Stored items from a collection:
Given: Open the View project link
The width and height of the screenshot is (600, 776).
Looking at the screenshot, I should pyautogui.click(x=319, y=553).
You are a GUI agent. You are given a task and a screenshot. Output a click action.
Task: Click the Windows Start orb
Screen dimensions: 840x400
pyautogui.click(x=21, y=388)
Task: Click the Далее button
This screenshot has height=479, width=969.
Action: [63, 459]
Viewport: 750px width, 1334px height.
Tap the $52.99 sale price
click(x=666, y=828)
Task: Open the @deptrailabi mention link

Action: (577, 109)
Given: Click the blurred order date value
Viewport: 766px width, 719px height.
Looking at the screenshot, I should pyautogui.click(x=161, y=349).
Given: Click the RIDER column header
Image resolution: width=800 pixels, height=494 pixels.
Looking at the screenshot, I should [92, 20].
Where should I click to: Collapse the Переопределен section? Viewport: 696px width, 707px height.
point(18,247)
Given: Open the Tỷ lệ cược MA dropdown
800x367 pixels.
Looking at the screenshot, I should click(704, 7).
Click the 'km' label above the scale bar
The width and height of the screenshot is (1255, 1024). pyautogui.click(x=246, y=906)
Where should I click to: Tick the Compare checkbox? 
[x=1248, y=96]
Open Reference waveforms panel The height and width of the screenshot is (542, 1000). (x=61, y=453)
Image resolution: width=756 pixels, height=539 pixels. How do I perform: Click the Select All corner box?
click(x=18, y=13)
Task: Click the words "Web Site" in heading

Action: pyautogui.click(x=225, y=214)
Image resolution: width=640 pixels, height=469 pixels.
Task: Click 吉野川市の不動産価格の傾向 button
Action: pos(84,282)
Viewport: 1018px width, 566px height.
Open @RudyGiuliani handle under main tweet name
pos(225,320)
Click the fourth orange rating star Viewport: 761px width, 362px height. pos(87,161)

WORK INSTRUCTIONS:
There is a run of lines above from the one with "Where should I click to: Collapse" to the one with "Open Reference waveforms"; print exactly that run, both ends included, and nothing else.

REPLY TO THE EXERCISE:
Where should I click to: Collapse the Переопределен section? Viewport: 696px width, 707px height.
point(18,247)
Given: Open the Tỷ lệ cược MA dropdown
800x367 pixels.
Looking at the screenshot, I should click(704, 7).
Click the 'km' label above the scale bar
The width and height of the screenshot is (1255, 1024). pyautogui.click(x=246, y=906)
Where should I click to: Tick the Compare checkbox? 
[x=1248, y=96]
Open Reference waveforms panel The height and width of the screenshot is (542, 1000). (x=61, y=453)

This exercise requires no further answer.